Repeat these lines word for word, but leave out the pictures.

══ Input ══

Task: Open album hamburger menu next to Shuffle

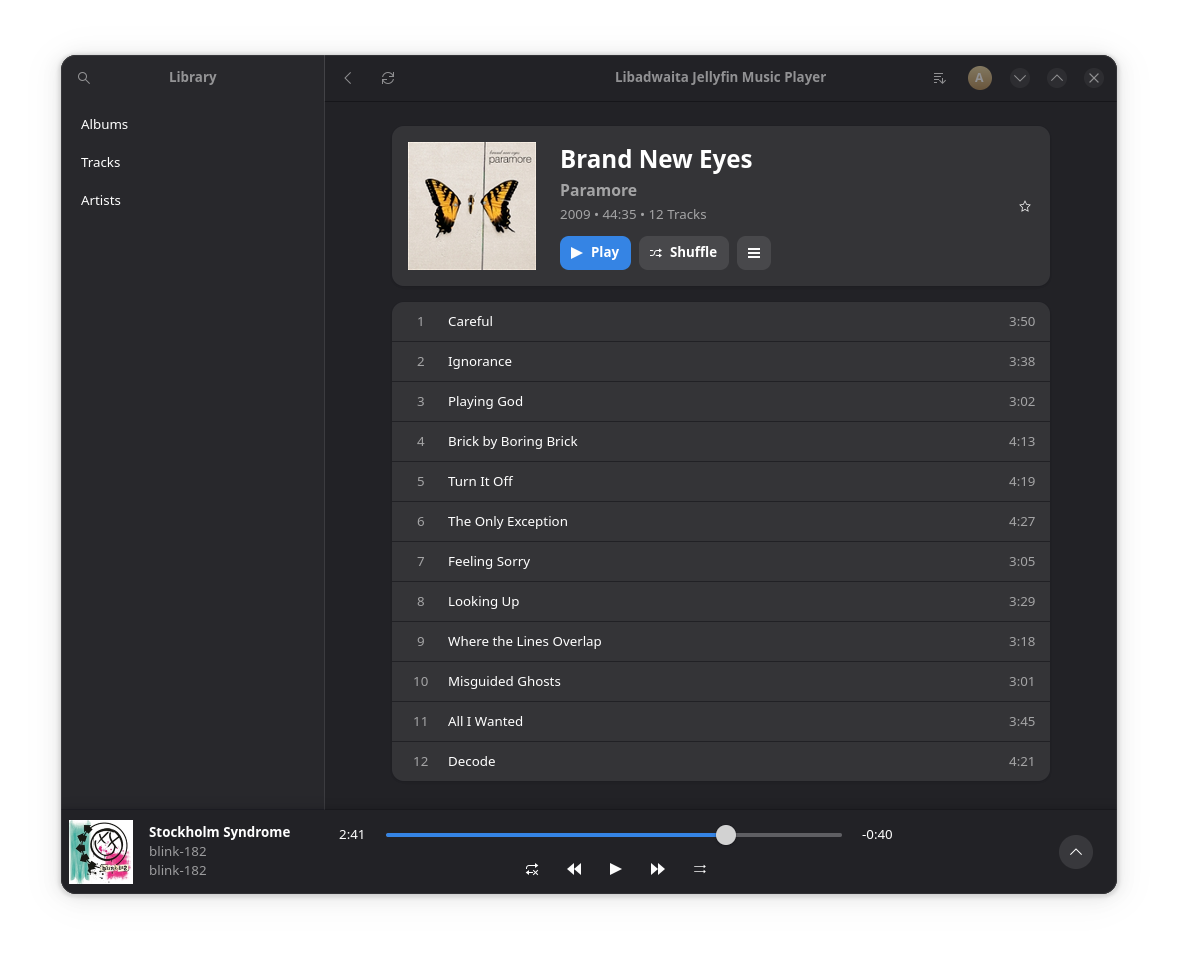Action: pos(754,253)
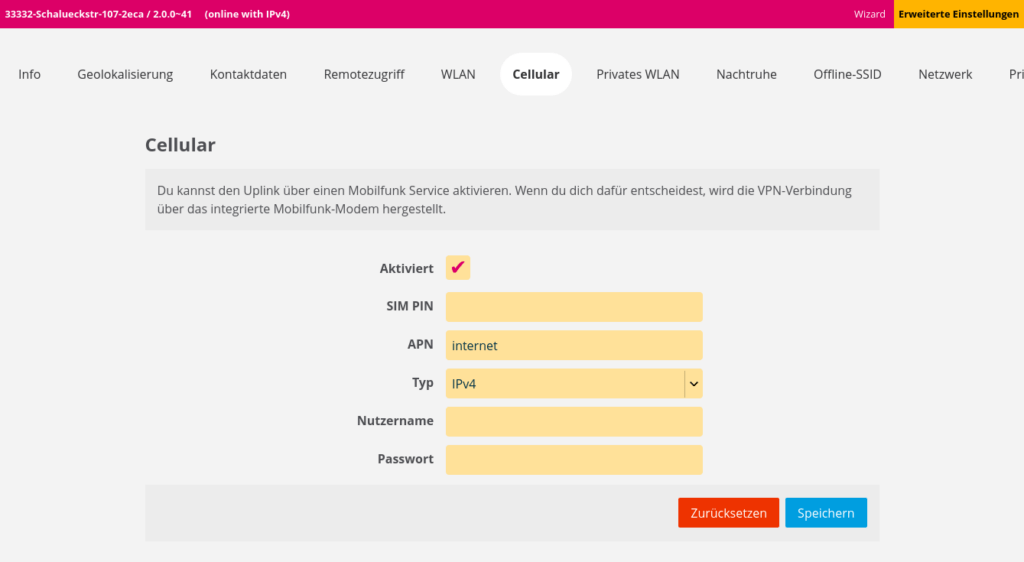This screenshot has width=1024, height=562.
Task: Select the WLAN tab
Action: coord(458,74)
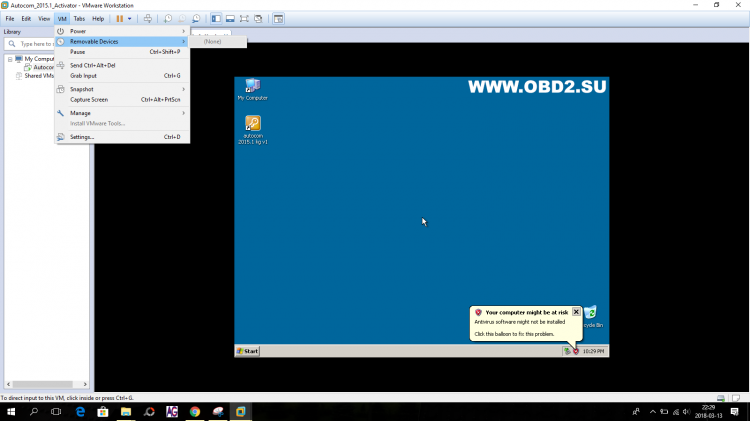
Task: Close the security warning balloon
Action: 576,312
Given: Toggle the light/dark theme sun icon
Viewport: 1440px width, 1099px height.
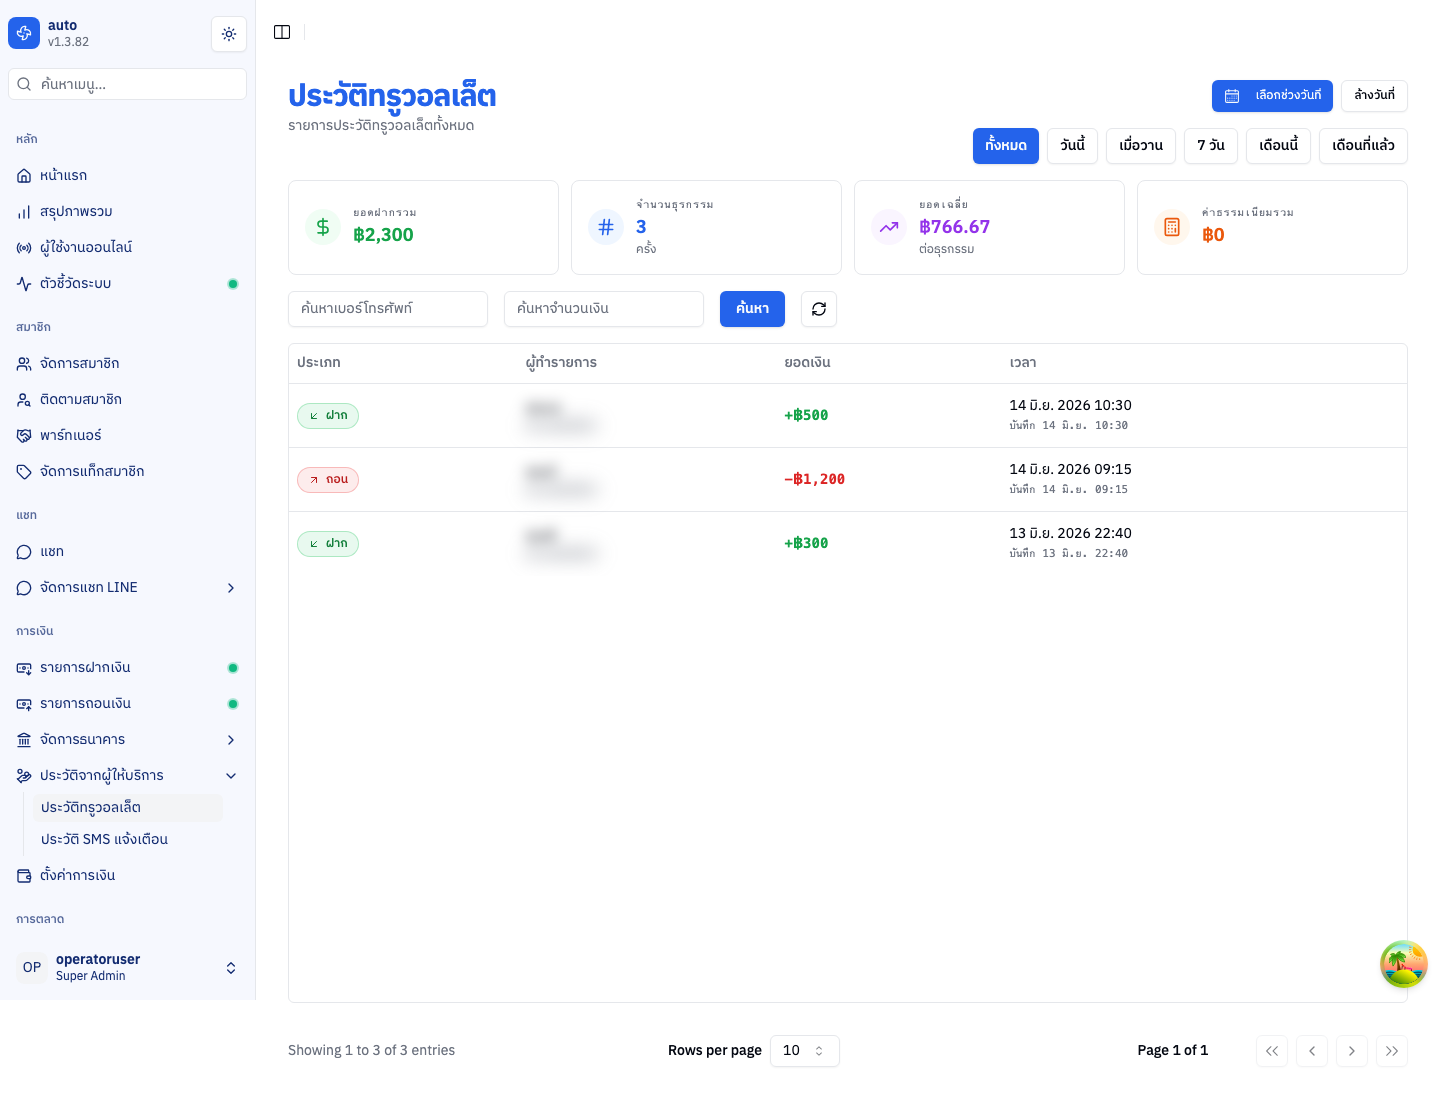Looking at the screenshot, I should 229,34.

═══

Exercise result:
Task: Open album hamburger menu next to Shuffle

Action: pos(754,253)
This screenshot has width=1024, height=562.
Task: Select the WLAN tab
Action: coord(458,74)
Task: Close the security warning balloon
Action: 576,312
Given: Toggle the light/dark theme sun icon
Viewport: 1440px width, 1099px height.
Looking at the screenshot, I should 229,34.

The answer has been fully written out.